A vinda da GNR para a Guarda assumiu grande importância. No texto a propósito da chegada desta força de segurança, o jornal “O Combate” acrescentava que «obrigados somos a constatar que a instalação da Guarda Republicana entre nós representa um valioso benefício regional, por ele merecendo os mais calorosos louvores a Comissão Executiva da Câmara e o ex.mo Governador Civil do Distrito, que se esforçaram, com vigor e tenacidade pela sua realização».
O jornal descrevia depois que à estação de caminho-de-ferro da cidade foi, pelas 11h30, «a Comissão Executiva e ali o ilustre Presidente, nosso amigo sr. César Paul, fez ao ex.mo Comandante da Guarda as apresentações, depois de estralejarem no ar inúmeros foguetes». A partir da entrada da cidade, onde como já dissemos estava uma enorme multidão, organizou-se um cortejo que seguiu até aos «Paços da Câmara onde se instalava parte da Guarda Republicana, indo a outra parte para o edifício que foi colégio jesuítico. Pelas 15 horas foi servido jantar aos sargentos e todas as praças, oferecido pela Câmara. O ex.mo Governador Civil ofereceu jantar aos oficiais, tendo como representantes da Câmara o ilustre Presidente da Comissão Executiva sr. César Paul, e o vereador sr. tenente Francisco Esteves da Fonseca».
A partir desta histórica data a Guarda Republicana abriu um novo ciclo no policiamento e segurança do distrito, mais tarde com novos postos e seções. Em 1917 a 4ª Companhia passou a integrar as seções da Guarda, Pinhel e Gouveia; a partir de 1920, e já integrada no Batalhão nº 5, com sede em Coimbra, foram sendo instalados novos postos. Em 1993, com a reorganização implementada no seio da GNR, a 4ª Companhia passou a ser designada por Grupo Territorial da Guarda (passando as secções a Grupos Territoriais). A reestruturação resultante do novo quadro legal definido em 2007 implicou a passagem do Grupo Territorial para Comando Territorial da Guarda, ao qual foram atribuídas novas e acrescidas responsabilidades, reatando, por assim dizer, o papel que teve a 4ª Companhia da GNR.
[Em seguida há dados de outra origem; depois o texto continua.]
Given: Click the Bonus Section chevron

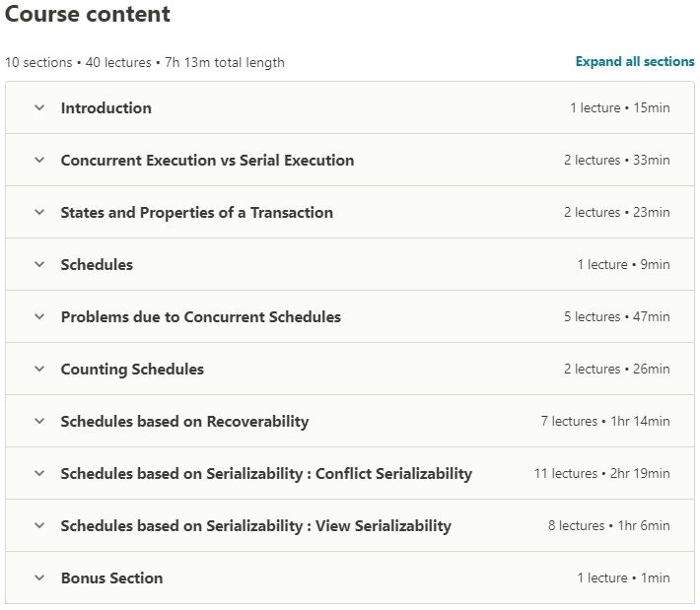Looking at the screenshot, I should point(39,578).
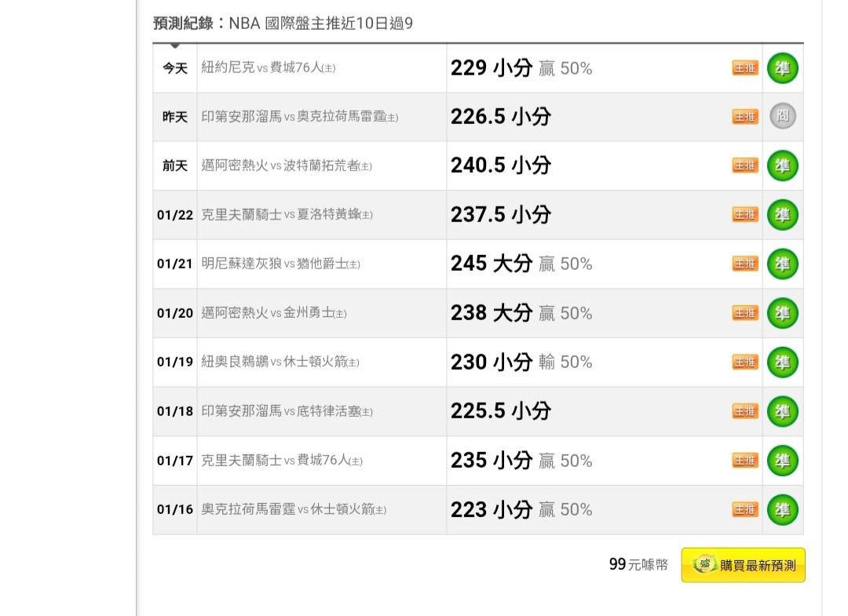This screenshot has height=616, width=848.
Task: Click the orange 主推 badge for 01/21 row
Action: point(745,264)
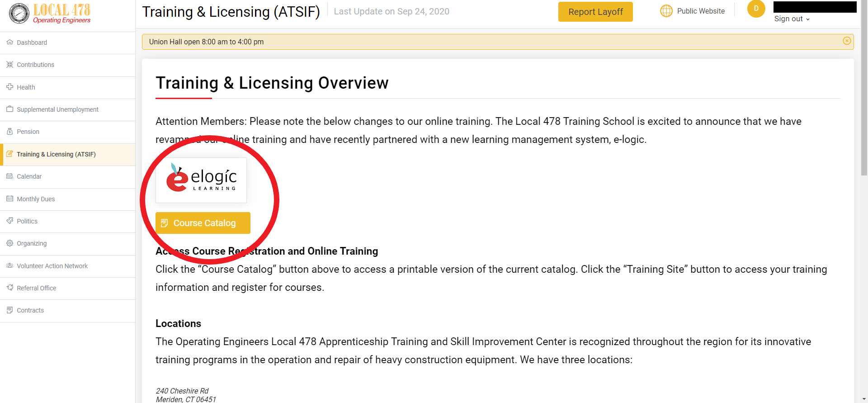Image resolution: width=868 pixels, height=403 pixels.
Task: Open Supplemental Unemployment in the sidebar
Action: (57, 109)
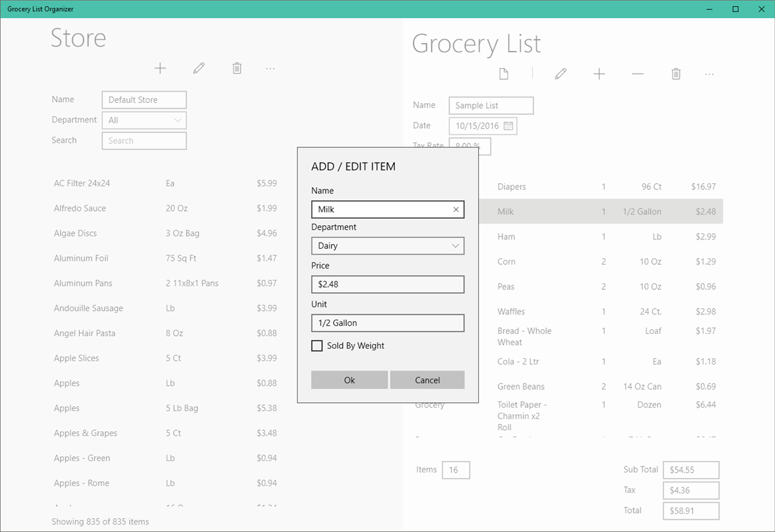Confirm the item edit with the Ok button
Image resolution: width=775 pixels, height=532 pixels.
tap(350, 379)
Ao evocarmos esta efeméride estamos a recordar algumas das páginas da história da Guarda, cidade e corporação, destacando a necessidade de um amplo estudo sobre a génese dos postos que existiram no nosso território, a sua evolução, o papel desempenhado na segurança das populações, a origem e mobilidade dos seus efetivos, os percursos das patrulhas nos mais recônditos lugares, os fardamentos, as condições de trabalho e uma multiplicidade de episódios resultantes da sua atividade operacional.